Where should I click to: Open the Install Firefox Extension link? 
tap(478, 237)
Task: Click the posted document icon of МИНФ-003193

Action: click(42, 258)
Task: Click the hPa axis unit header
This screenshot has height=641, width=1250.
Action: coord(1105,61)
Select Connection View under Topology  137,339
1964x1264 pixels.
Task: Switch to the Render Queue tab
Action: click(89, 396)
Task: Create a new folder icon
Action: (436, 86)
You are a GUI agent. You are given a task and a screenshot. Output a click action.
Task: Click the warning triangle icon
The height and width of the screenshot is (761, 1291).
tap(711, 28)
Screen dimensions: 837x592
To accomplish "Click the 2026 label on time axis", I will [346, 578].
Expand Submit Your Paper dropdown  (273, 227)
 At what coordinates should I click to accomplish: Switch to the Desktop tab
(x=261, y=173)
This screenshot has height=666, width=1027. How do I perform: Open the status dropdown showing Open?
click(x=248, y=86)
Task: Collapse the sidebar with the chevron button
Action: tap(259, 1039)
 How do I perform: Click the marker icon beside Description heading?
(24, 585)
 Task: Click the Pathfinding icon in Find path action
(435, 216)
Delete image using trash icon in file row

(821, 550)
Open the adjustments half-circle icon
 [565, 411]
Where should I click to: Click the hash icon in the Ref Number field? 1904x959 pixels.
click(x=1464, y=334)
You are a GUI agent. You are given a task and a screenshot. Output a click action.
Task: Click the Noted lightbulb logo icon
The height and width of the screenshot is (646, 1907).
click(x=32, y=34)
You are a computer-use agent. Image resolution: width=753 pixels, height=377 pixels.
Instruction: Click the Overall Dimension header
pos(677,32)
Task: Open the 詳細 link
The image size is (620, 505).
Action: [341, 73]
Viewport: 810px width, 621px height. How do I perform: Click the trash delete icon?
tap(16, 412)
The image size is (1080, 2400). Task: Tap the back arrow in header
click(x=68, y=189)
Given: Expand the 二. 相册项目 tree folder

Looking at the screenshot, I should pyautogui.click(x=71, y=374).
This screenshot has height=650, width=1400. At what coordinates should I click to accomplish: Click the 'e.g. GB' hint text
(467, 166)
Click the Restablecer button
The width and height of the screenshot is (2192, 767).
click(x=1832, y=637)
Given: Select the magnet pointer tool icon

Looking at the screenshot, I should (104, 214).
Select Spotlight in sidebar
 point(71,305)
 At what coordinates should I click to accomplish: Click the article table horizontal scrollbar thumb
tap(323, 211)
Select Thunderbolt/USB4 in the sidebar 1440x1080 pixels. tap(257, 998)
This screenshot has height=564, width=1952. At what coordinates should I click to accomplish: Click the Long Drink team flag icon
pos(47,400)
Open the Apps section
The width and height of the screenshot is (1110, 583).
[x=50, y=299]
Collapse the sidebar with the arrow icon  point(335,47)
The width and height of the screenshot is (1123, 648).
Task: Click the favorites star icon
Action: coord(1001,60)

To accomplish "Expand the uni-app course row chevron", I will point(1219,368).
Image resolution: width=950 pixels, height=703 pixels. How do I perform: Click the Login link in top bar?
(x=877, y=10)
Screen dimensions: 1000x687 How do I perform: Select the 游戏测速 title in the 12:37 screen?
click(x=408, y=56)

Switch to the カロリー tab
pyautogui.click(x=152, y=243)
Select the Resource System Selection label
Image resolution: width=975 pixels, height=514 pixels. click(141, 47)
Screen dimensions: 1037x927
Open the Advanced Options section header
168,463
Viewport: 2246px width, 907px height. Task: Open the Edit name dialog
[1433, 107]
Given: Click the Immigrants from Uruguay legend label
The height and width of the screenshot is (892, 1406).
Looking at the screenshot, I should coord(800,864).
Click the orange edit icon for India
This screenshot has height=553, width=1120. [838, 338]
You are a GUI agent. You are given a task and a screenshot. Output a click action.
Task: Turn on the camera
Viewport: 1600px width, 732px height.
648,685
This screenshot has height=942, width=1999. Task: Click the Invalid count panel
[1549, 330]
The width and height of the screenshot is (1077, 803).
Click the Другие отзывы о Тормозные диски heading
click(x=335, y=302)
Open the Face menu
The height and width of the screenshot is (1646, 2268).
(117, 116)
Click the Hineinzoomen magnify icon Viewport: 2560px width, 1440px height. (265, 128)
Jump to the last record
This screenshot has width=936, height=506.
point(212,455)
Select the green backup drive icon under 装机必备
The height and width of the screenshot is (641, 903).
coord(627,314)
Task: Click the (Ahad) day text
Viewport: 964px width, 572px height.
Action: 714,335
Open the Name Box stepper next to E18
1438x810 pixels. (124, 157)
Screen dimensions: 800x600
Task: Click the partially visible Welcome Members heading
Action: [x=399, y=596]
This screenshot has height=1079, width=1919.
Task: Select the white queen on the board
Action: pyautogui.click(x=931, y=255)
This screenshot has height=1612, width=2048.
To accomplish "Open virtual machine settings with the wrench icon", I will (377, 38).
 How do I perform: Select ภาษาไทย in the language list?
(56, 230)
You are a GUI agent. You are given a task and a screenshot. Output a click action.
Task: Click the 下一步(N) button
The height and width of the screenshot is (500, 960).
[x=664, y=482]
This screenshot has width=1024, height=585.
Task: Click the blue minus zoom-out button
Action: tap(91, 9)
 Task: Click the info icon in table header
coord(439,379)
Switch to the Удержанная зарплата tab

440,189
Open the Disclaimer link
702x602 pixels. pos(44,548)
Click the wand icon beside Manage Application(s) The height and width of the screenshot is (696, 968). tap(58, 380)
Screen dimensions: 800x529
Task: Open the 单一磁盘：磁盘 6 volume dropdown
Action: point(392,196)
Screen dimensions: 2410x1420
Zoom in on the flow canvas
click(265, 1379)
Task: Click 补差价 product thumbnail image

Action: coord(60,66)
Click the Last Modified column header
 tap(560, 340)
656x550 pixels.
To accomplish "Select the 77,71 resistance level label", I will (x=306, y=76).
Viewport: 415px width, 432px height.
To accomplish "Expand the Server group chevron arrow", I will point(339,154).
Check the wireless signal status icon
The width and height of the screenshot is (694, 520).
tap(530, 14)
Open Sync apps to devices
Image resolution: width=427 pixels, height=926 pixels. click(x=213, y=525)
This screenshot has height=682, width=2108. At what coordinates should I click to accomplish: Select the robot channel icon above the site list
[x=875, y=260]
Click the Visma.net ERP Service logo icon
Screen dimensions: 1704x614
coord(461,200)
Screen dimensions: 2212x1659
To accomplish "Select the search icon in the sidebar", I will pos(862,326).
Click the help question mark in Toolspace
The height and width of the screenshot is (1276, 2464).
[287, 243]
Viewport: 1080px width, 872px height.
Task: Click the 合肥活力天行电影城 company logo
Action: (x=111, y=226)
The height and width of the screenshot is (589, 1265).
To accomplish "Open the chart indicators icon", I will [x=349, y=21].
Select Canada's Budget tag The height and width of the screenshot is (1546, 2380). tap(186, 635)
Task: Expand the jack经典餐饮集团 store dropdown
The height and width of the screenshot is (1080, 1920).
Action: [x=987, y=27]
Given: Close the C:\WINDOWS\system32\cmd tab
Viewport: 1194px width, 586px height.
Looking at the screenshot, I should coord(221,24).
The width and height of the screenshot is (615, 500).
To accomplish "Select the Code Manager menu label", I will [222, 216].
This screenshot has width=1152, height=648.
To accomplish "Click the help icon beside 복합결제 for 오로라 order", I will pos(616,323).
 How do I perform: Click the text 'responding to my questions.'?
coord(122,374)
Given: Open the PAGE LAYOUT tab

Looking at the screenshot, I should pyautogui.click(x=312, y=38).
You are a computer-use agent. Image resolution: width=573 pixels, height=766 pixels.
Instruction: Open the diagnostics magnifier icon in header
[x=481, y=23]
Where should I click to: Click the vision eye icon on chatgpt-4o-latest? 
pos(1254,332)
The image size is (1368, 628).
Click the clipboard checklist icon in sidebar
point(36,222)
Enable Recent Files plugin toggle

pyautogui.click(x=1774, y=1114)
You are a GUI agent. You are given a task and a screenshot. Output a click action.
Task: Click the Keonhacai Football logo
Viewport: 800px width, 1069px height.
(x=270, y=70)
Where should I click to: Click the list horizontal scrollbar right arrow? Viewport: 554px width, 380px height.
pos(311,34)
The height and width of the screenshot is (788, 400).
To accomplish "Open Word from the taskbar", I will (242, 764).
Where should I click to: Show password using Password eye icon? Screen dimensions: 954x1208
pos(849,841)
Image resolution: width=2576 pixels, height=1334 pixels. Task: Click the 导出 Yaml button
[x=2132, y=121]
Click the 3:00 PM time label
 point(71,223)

#####

Retype the lines of the entries above, starting at the one containing "This screenshot has height=650, width=1400." and ending at the one containing "Select Thunderbolt/USB4 in", with both of those lines included.

This screenshot has height=650, width=1400. At what coordinates should I click to accomplish: Click the 'e.g. GB' hint text
(467, 166)
Click the Restablecer button
The width and height of the screenshot is (2192, 767).
click(x=1832, y=637)
Given: Select the magnet pointer tool icon

Looking at the screenshot, I should (104, 214).
Select Spotlight in sidebar
 point(71,305)
 At what coordinates should I click to accomplish: Click the article table horizontal scrollbar thumb
tap(323, 211)
Select Thunderbolt/USB4 in the sidebar 1440x1080 pixels. tap(257, 998)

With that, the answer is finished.